A gleaming social history of the French Riviera in the 1930s, “probably the heyday of the Riviera in its modern sense.”
In her latest, De Courcy (The Husband Hunters: American Heiresses Who Married Into the British Aristocracy, 2018, etc.) delivers portraits of a variety of wealthy social circles with the voyeurism of a who’s-who society column. The author portrays American vacationers and European artists, writers, socialites, intellectuals, and public figures, including the Prince of Wales, Wallis Simpson, Jean Cocteau, and Winston Churchill. Coco Chanel—who, according to De Courcy, embodied "France's prestige"—is an alluring if elusive narrative hook. Accounts of her La Pausa home, her lovers, and her stays at the Ritz in Paris punctuate the text, from which she's often absent.
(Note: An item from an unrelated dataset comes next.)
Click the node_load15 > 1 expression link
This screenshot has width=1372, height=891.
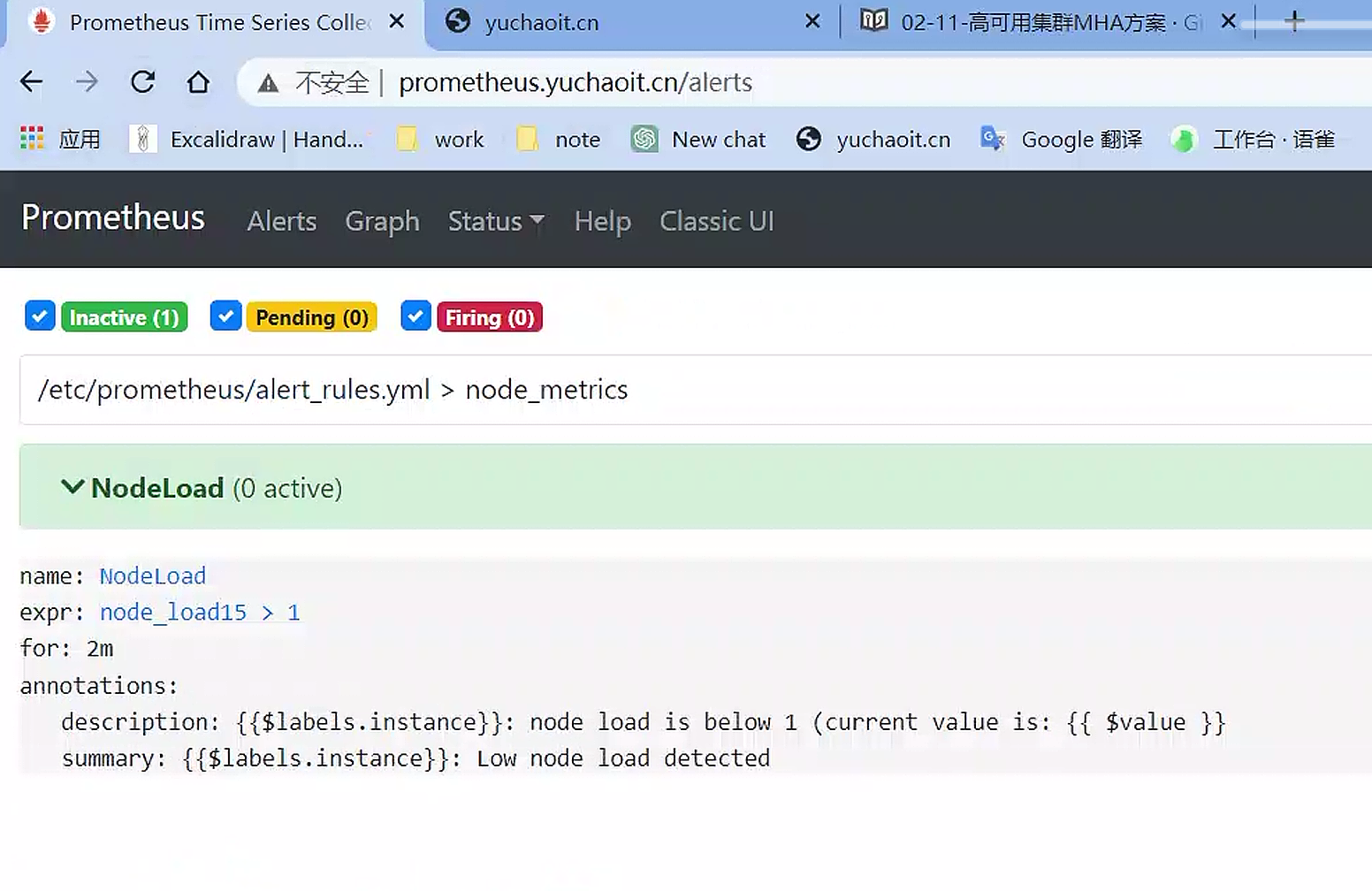coord(200,613)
The author gives much attention to extramarital affairs, entertaining affectations, and opiate addictions. Quotations from period diaries and letters enliven the narrative, though the overall effect is light and gossipy. De Courcy’s discussion of Chanel's fashion rival, Elsa Schiaparelli, briefly brings the focus back to the titular character. At times, the author fetishizes the bygone glamour that characterized the landscape; Marlene Dietrich, for example, is deemed "the blonde to end all blondes." The rise of the Nazis serves mostly as historical background, and the author offers a reasonable consideration of Chanel's anti-Semitism. Later sections about English expatriates' struggles to flee, deportations, and collaborators in France revisit horrors and miraculous survivals, showing a clear rift between the rich—who experienced minor deprivations yet carried on much as before—and the people who were severely impacted. The unavoidable disjuncture between Chanel's privileged world and the one just outside it leads to a somewhat uneven narrative that will turn off many readers but appeal to those fascinated by the rich and famous.
In its copious details, this lovingly researched portrait of paradise highlights the colorful glitz and too-familiar blindness of the ultrarich.